-------- Provided data
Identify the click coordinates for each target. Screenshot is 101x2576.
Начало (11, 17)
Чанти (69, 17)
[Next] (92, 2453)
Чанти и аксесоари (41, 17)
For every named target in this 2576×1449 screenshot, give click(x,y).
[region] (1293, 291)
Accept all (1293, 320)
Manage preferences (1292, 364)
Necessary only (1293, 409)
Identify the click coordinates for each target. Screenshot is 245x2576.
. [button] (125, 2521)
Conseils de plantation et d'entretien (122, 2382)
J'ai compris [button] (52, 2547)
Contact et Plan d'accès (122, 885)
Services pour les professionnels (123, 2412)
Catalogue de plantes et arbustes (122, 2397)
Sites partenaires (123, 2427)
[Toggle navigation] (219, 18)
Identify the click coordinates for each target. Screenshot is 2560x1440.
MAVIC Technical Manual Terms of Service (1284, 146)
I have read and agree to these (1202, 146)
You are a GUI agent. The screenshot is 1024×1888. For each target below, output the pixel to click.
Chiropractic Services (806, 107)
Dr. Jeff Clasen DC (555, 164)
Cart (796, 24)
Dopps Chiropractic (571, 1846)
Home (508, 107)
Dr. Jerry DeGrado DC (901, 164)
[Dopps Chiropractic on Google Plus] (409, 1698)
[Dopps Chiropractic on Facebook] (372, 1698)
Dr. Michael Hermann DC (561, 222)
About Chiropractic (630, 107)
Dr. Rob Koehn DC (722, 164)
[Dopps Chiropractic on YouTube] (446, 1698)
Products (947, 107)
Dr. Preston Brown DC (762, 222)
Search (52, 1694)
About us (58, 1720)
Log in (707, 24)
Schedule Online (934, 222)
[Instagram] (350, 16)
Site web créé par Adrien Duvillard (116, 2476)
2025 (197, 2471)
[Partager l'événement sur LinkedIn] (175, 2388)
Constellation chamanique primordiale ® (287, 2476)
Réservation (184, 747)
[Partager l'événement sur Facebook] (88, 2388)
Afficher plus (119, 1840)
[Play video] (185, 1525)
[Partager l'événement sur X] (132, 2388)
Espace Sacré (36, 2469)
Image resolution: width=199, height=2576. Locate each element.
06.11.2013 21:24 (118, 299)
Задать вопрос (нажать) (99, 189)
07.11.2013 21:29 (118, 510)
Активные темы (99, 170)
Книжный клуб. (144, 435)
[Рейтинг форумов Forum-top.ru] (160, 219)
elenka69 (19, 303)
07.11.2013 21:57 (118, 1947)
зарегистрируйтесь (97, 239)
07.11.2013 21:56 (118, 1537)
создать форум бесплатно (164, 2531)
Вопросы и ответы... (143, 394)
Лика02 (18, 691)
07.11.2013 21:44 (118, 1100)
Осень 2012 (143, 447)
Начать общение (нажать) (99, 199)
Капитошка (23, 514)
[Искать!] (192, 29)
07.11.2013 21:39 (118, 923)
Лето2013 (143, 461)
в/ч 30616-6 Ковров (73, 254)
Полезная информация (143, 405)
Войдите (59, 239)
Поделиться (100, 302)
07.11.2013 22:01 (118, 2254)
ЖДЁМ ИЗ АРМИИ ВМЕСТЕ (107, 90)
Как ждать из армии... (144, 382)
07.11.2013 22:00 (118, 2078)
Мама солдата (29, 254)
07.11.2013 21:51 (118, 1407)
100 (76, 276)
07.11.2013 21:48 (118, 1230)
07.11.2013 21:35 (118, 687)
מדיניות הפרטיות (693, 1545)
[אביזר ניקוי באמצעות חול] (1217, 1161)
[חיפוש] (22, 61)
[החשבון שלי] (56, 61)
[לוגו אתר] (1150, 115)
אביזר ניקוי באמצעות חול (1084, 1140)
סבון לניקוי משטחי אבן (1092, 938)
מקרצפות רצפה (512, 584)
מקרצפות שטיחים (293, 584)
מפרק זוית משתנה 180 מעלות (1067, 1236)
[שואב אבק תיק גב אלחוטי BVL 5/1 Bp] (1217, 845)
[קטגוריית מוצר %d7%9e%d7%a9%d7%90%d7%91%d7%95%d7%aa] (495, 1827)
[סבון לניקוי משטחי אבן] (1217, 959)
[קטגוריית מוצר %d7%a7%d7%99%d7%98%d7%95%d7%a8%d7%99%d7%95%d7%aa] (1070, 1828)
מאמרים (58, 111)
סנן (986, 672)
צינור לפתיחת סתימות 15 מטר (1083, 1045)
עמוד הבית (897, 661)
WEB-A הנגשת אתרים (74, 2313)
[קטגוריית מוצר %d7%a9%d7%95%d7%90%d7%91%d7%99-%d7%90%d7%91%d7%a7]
----------------
* [Work to complete]: Output nothing but the lines from the one with "צינור לפתיחת סתימות 15 מטר (1083, 1045)" through the last line above, each exactly as it stands.

* [Exercise result]:
צינור לפתיחת סתימות 15 מטר (1083, 1045)
עמוד הבית (897, 661)
WEB-A הנגשת אתרים (74, 2313)
[קטגוריית מוצר %d7%a9%d7%95%d7%90%d7%91%d7%99-%d7%90%d7%91%d7%a7]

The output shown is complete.